Our systematic review of biportal endoscopic decompressive surgery for lumbar stenosis (Heo DH, Park DY, Hong HJ, et al. World Neurosurgery. 2022) attempted to organize what is known about the indications, contraindications, and complications of the approach. The review is clarifying not because it announces a uniformly favorable verdict, but because it confines the technique to those situations in which the evidence supports its use. Central, lateral recess, and foraminal stenoses fall within its current indications. High-grade spondylolisthesis, severe scoliosis, infection, and tumor do not. The discipline of smaller incisions is, in part, the discipline of not overreaching.

I find it useful, in clinical practice, to separate two questions that the phrase “minimally invasive” tends to conflate. The first is whether the incision is small. The second is whether the operation is biologically and mechanically conservative—whether it preserves muscle, ligament, and bone that the patient will continue to need. These questions are related but not identical. An open midline laminectomy can be performed with restraint; a tubular procedure can be performed aggressively. The relevant measure is not the length of the skin closure but the integrity of what lies beneath it.

The biportal endoscopic approach has, in my experience, given me a useful tool for preserving the posterior musculoligamentous complex while still permitting wide visualization of the dural sac and exiting nerve roots.
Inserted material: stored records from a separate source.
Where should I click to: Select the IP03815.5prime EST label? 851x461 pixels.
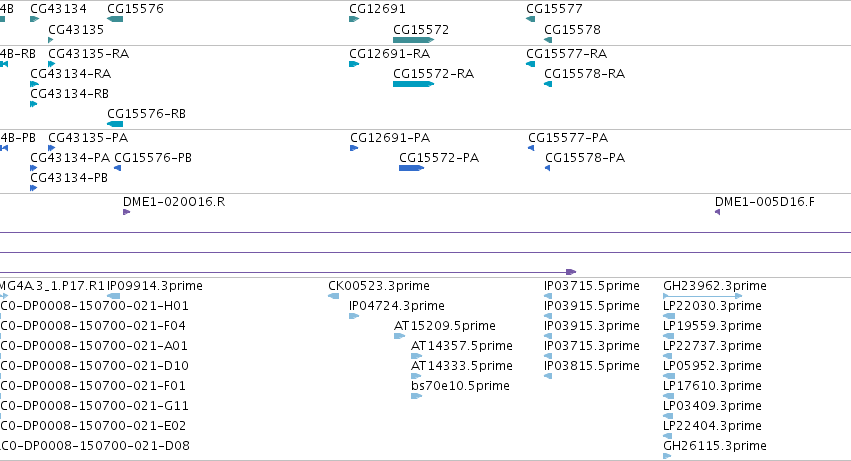592,365
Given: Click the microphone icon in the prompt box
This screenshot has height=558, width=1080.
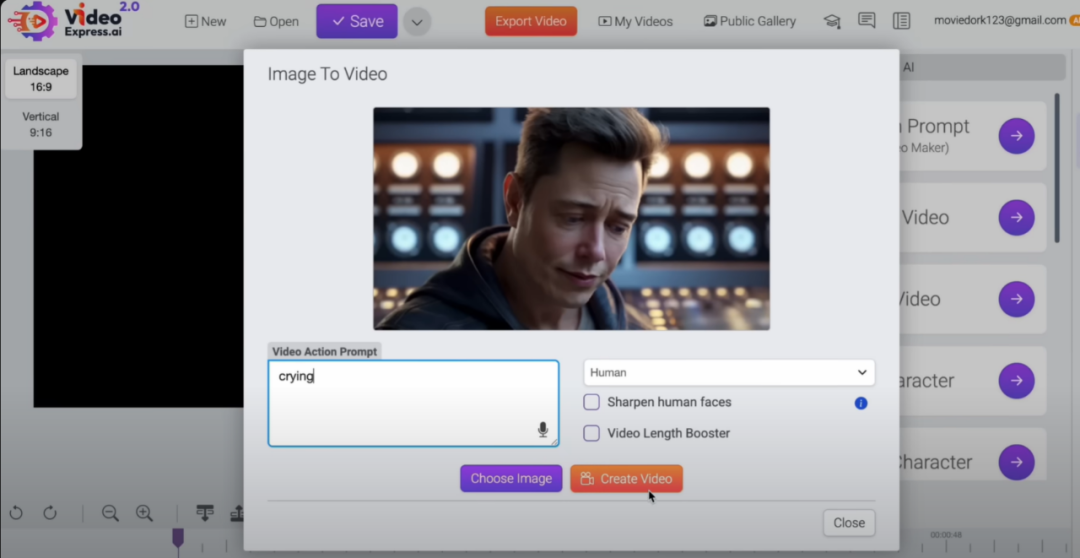Looking at the screenshot, I should 543,430.
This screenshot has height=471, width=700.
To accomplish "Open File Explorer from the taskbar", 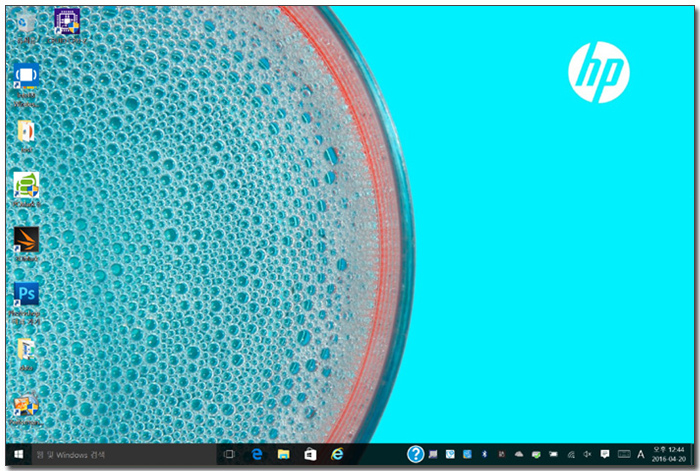I will 283,454.
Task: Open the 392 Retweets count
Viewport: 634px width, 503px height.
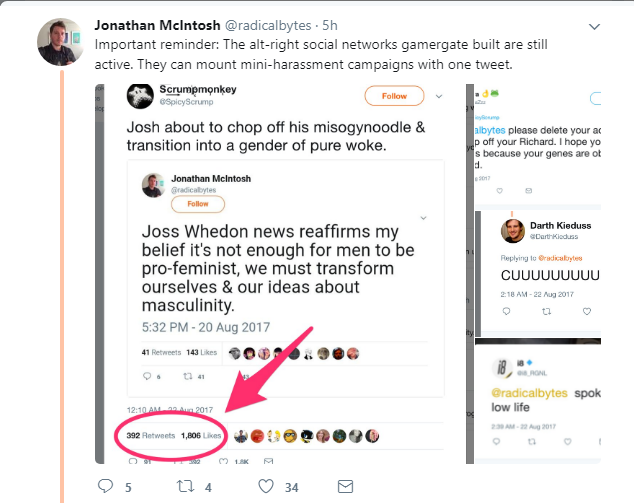Action: click(151, 435)
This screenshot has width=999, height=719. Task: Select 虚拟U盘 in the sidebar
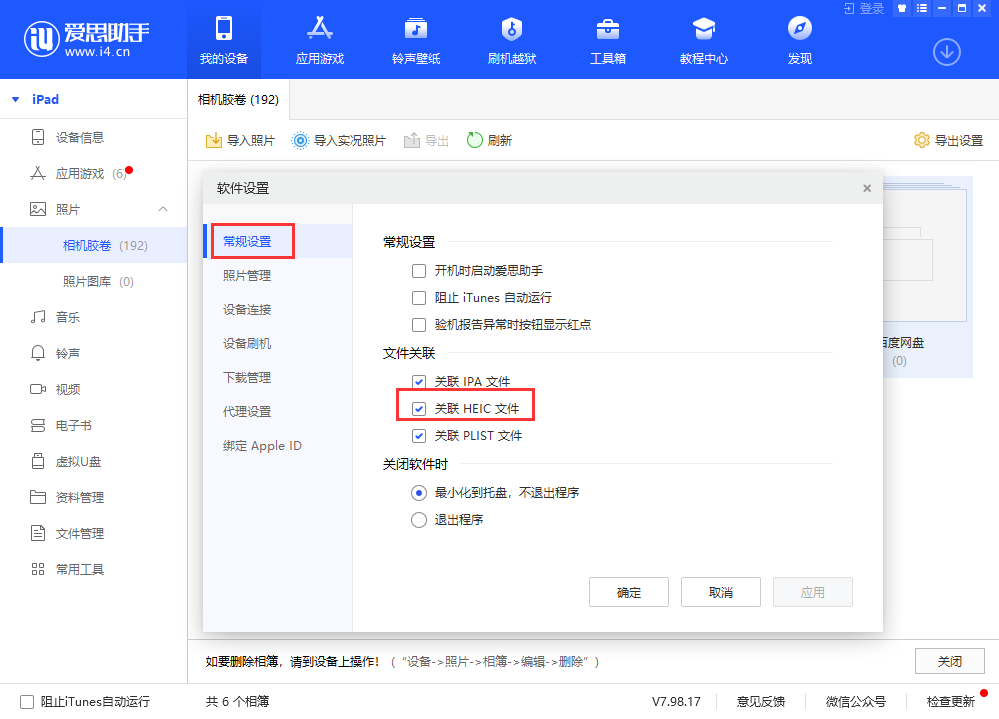78,462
It is not a substitute for clinical judgment, and it is not a procedure I would offer in every case. The patients in whom I think it serves them best are those whose pathology fits its corridor: discrete decompressive needs without significant deformity, anatomy that is not severely altered by prior surgery, and a clinical situation in which faster recovery genuinely matters.

The cases that I think serve them less well are those in which the temptation to apply a familiar tool obscures the more difficult question of whether an alternative would be more appropriate. A reconstructive problem requires reconstructive thinking, whatever the corridor. An advanced deformity is not a candidate for a procedure designed for a different anatomical situation. These are obvious points when stated plainly, but they are not always observed in practice.

It seems to me, then, that the conversation about minimally invasive spine surgery would be improved by a shift in vocabulary. The relevant virtue is not size but discipline: the discipline of patient selection, the discipline of honest reckoning with the learning curve, the discipline of acknowledging that an approach is a tool rather than an identity. Smaller incisions are valuable insofar as they reflect this discipline. They are misleading insofar as they substitute for it.

I do not think the question my patients ask the day after surgery is the wrong question. They are right to ask about recovery, and the trend toward less invasive technique has, on balance, served them. But I think we owe them a more careful answer than the one the phrase has come to permit. The bandage is small. The work behind it should be the more interesting subject of conversation.

References
  1. 01Heo DH, Park DY, Hong HJ, Hong YH, Chung H. Indications, Contraindications, and Complications of Biportal Endoscopic Decompressive Surgery for the Treatment of Lumbar Stenosis: A Systematic Review. World Neurosurgery. 2022;168:411–420.
  2. 02Kim JY, Hong HJ, Kim HS, Heo DH, Choi SY, Kim KM, Lee DC, Park CK. Comparative Analysis of Uniportal and Biportal Endoscopic Transforaminal Lumbar Interbody Fusion in Early Learning Stage. JMISST. January 2024;9(Suppl 1):S14–23.